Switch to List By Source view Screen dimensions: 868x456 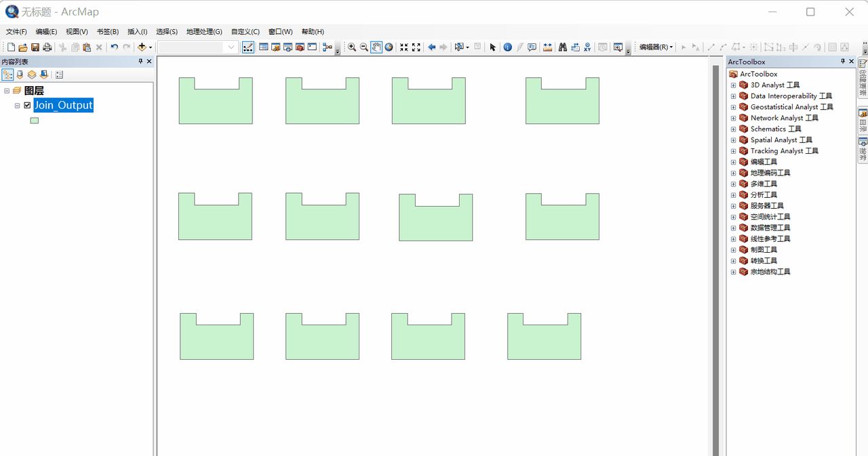(20, 75)
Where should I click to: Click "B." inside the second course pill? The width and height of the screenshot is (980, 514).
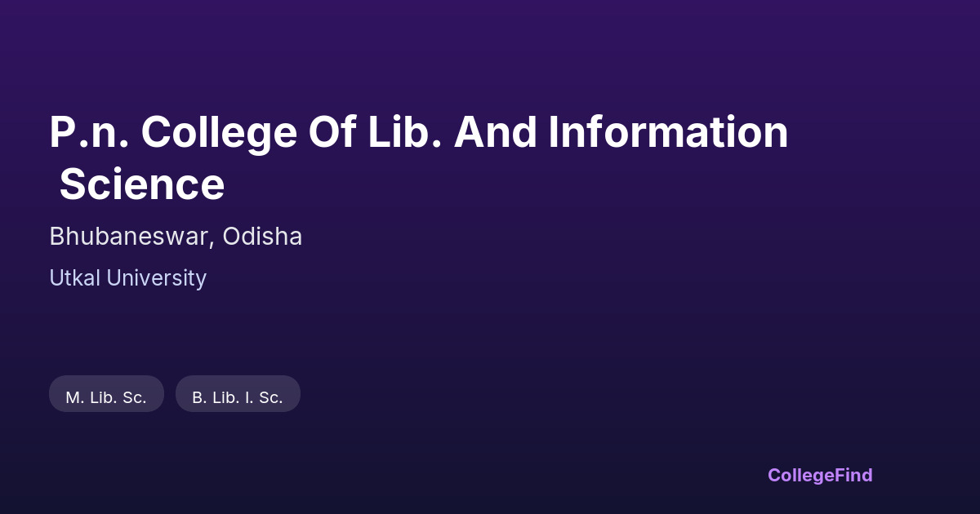point(199,398)
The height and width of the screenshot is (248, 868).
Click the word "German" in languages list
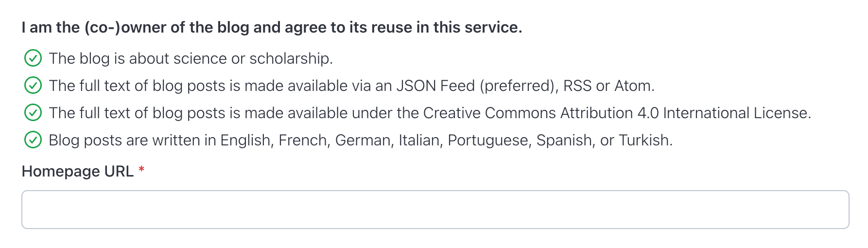coord(363,140)
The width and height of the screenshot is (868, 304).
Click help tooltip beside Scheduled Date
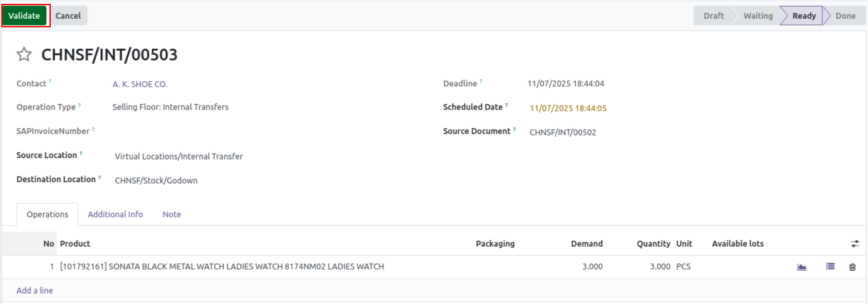[506, 105]
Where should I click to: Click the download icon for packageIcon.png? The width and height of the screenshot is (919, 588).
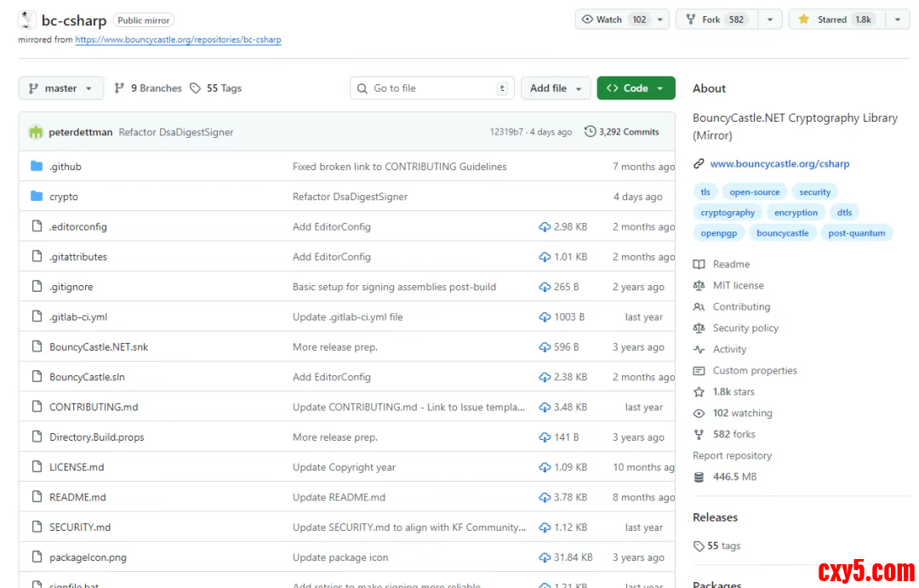pyautogui.click(x=545, y=557)
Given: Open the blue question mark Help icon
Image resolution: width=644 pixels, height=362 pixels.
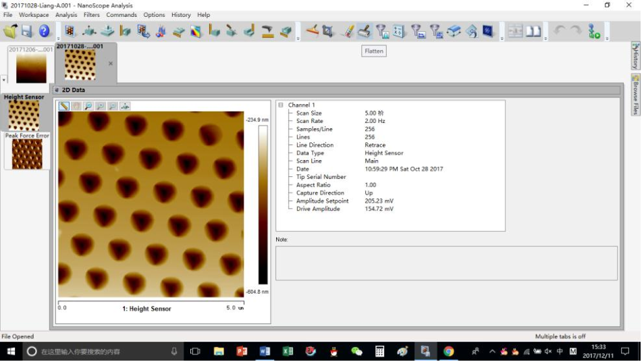Looking at the screenshot, I should 45,31.
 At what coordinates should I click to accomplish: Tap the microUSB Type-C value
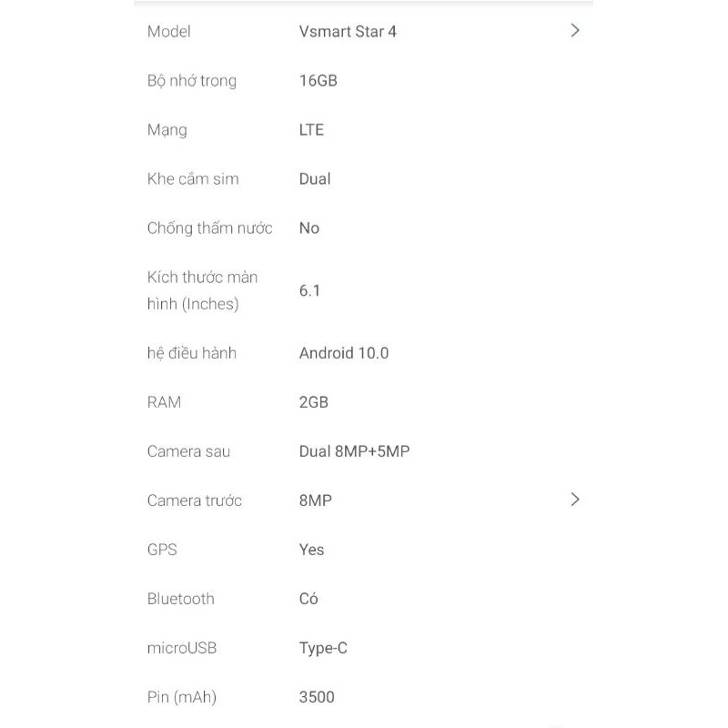[x=323, y=648]
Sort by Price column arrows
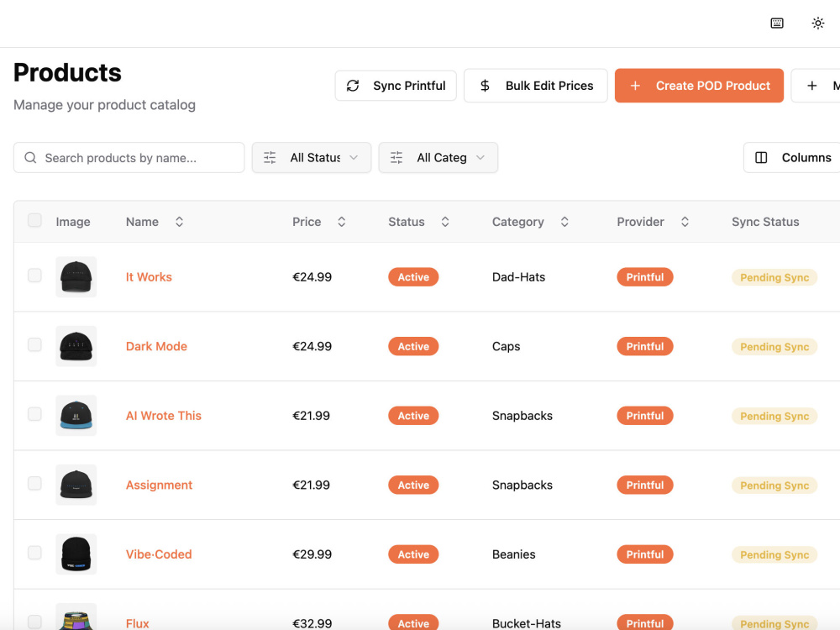 341,222
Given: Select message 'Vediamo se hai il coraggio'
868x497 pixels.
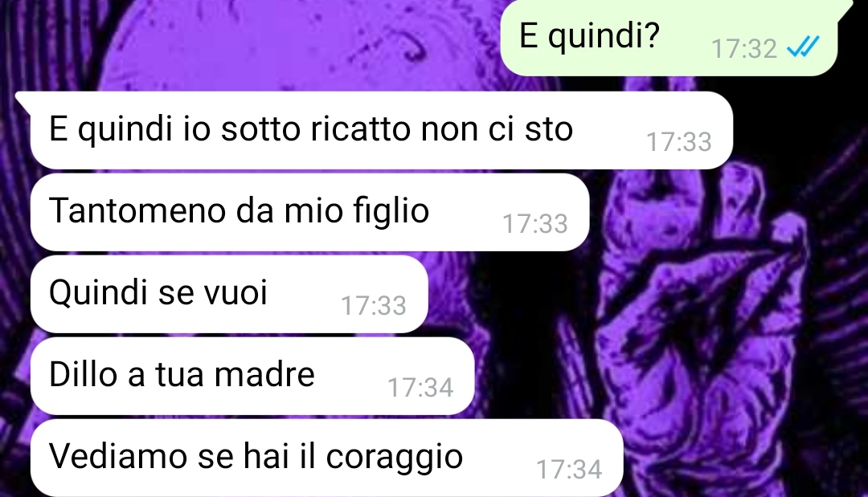Looking at the screenshot, I should 326,458.
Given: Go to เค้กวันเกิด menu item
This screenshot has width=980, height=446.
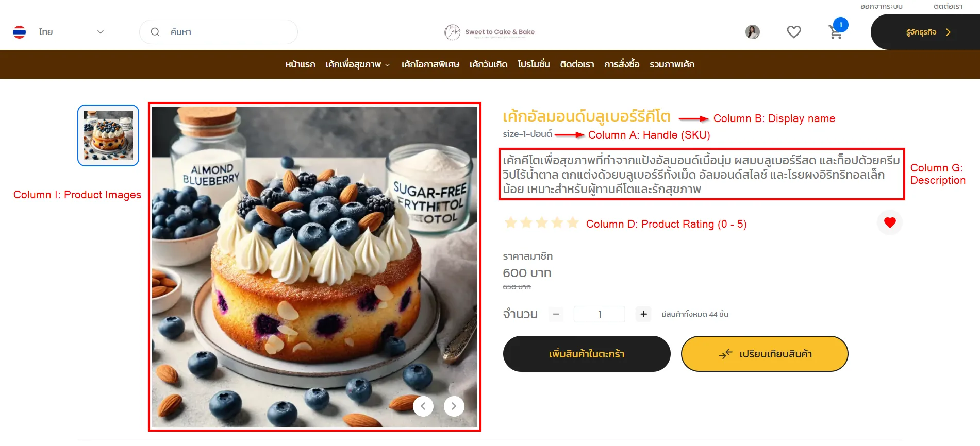Looking at the screenshot, I should point(488,64).
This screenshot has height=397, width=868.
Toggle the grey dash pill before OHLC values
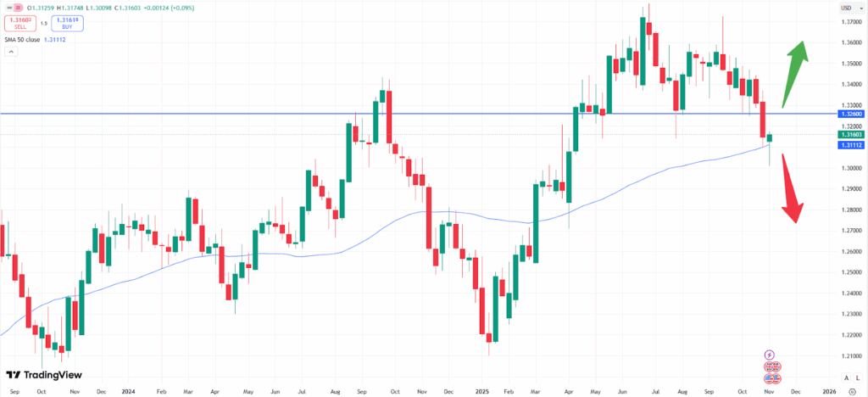(8, 8)
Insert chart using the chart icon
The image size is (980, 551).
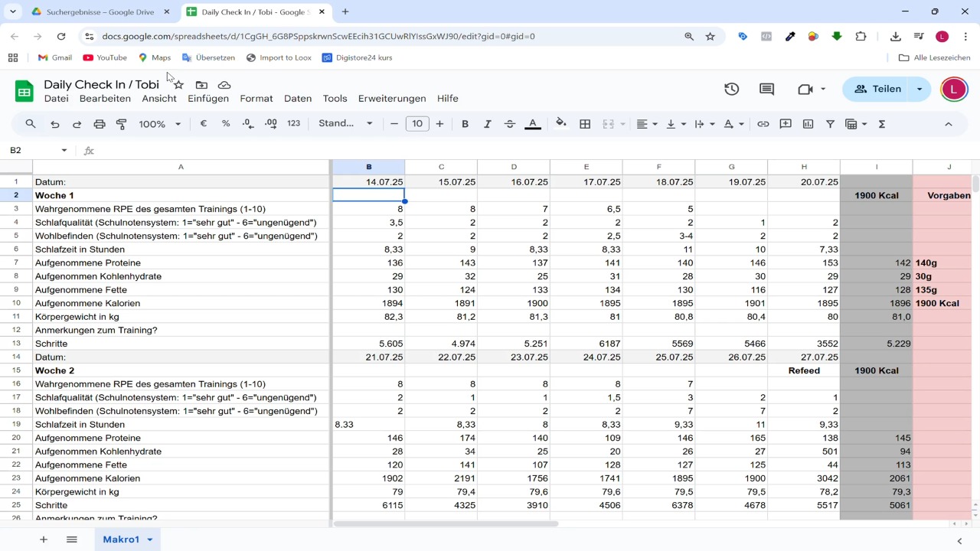pos(808,124)
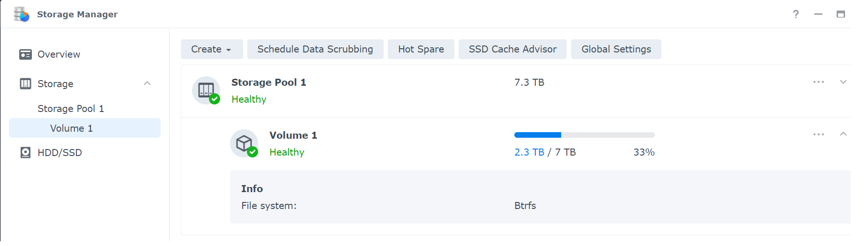This screenshot has width=868, height=246.
Task: Select Storage Pool 1 in sidebar tree
Action: tap(71, 109)
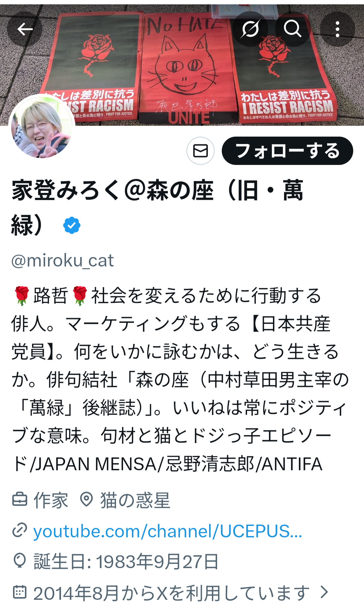364x612 pixels.
Task: Tap the search magnifier icon
Action: click(x=292, y=29)
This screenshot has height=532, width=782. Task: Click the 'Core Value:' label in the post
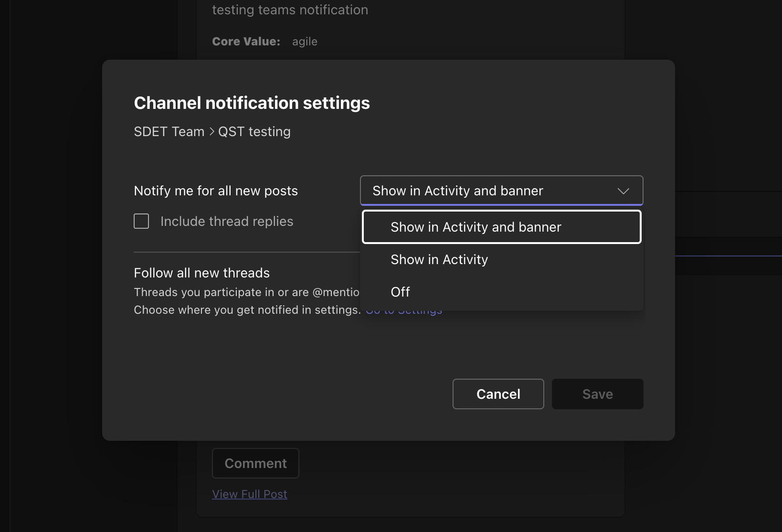point(246,42)
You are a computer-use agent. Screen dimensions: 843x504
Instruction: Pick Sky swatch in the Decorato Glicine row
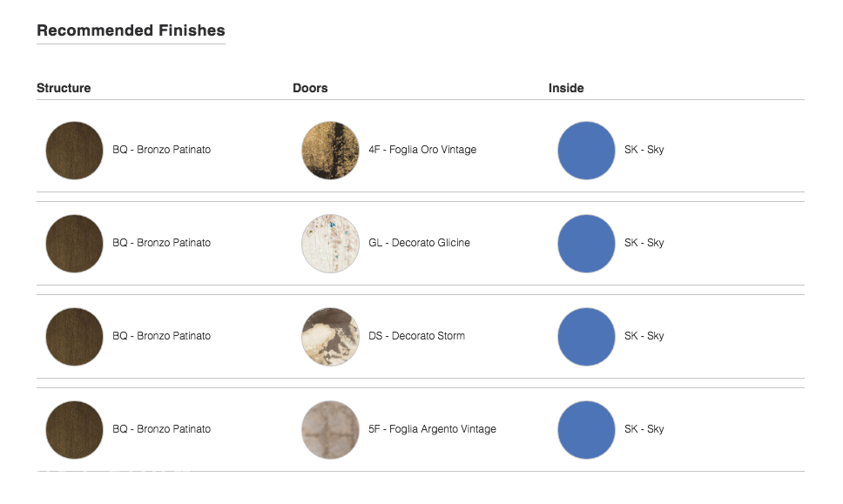pyautogui.click(x=586, y=244)
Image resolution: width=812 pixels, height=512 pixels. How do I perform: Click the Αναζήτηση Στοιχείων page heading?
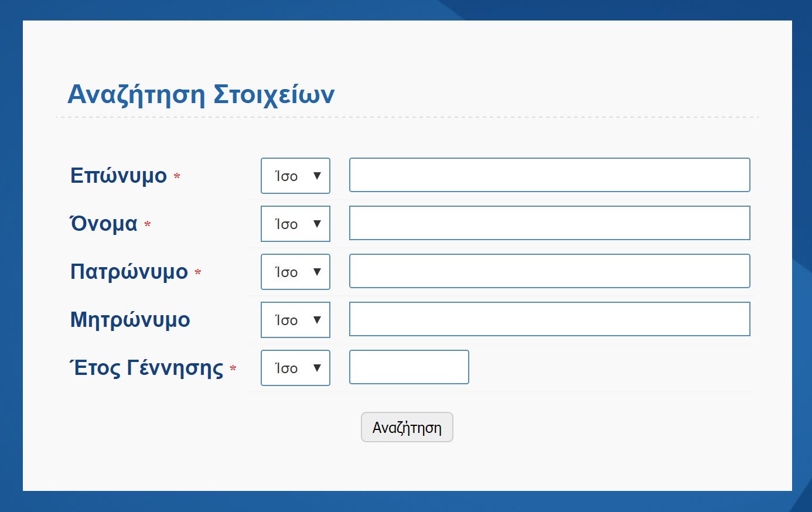pyautogui.click(x=201, y=94)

========

WHAT THE TASK REQUIRES - Every line in the listing that holds "Given" belongs in the answer.

THE COMPLETED TASK -
Given: Open the blue question mark Help icon
Given: Select message 'Vediamo se hai il coraggio'
Given: Go to เค้กวันเกิด menu item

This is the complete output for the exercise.